#### Text provided
The villagers are despondent. Helpless against the ogre in the white castle looming over their town, they hired Sir Robert, peerless paladin of republican virtue, and sent him forth against the monster. After a two-year quest, every hint and rumor of which was followed breathlessly by the quaking townspeople, Sir Robert has returned. But he comes not with the ogre’s severed head hanging from his saddle bow, but with a long parchment that says, “The creature in the white palace is indeed a bad fellow, certainly not better and indeed somewhat worse than you knew him to be when you selected him to live there. What you do about that is now up to you.”

Upon reading this, the scales fell from the villagers’ eyes, and Sir Robert stood before them revealed, not as a knight in glittering plate armor with pennon flying from his lance, but as what he had been all along, a grave, punctilious, honest lawyer who had done what he was tasked to do, neither more nor less. And then, in their disillusionment, those villagers most wroth against the ogre wailed and rent their garments and covered their heads with ashes.

Robert Mueller was never going to save us from Donald Trump. He was certainly never going to indict a sitting President of the United States. Indeed, given the narrow scope of Mueller’s charge — to investigate “any links and/or coordination between the Russian government and individuals associated with the campaign of President Donald Trump” and any “matters that arose or may arise from the investigation” — it was always extraordinarily unlikely that he would find that Trump or high-ranking members of his presidential campaign “colluded” — or to use the better and more precise legal term, “conspired” — with the Russian government to fix the 2016 election.

The improbability of success on “collusion” narrowly construed had nothing to do with the inherent morality of Trump and his handlers. After all, Trump chose as his campaign manager Paul Manafort, a man so sleazy that, even before his recent convictions, he had been cast out of American politics to practice his black arts on behalf of the third world thugs and aspiring autocrats on the fringes of the former Soviet empire. And apart from thoroughly corrupt newcomers like Manafort and lightweight wanna-be grifters like Rick Gates, Trump’s campaign was a family affair. Which meant that a chip off the old block like Donald Jr. was empowered to gleefully accept meetings with obviously dodgy Russian intermediaries offering obviously stolen dirt on candidate Hillary Clinton.

But however much the Trump menage might have been willing to conspire with the Russians, it has always seemed improbable in the last degree that, during the campaign, the Russians ever got close enough to Trump that the interaction could be fairly categorized as a criminal conspiracy. A prosecutable conspiracy requires proof that two or more persons agree to carry out a criminal objective.

The first problem with proving that Trump conspired in the legal sense with the Russians is identifying the criminal objective of the conspiracy. The second and equally daunting obstacle is proving an agreement to commit the object crime.

#### Exercise
Answer these questions from the text on the Mueller investigation:
(a) How long did Sir Robert's quest last?
(b) Whom did Trump choose as his campaign manager?
(c) What must be proven for a conspiracy to be prosecutable?

#### Recorded information
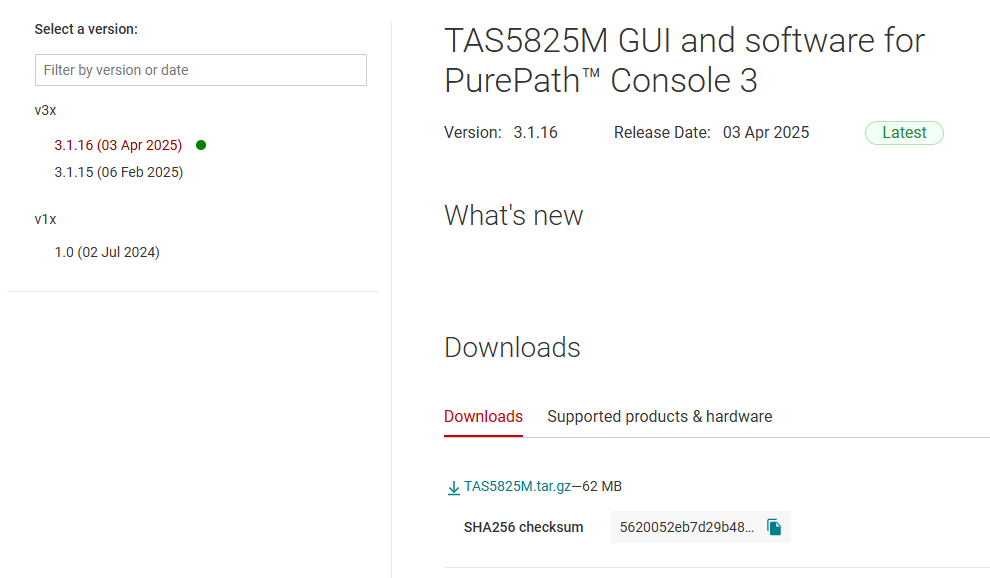The width and height of the screenshot is (990, 578).
Task: Click the green dot next to version 3.1.16
Action: coord(201,145)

#### Reply to the task
(a) Two years.
(b) Paul Manafort.
(c) That two or more persons agree to carry out a criminal objective.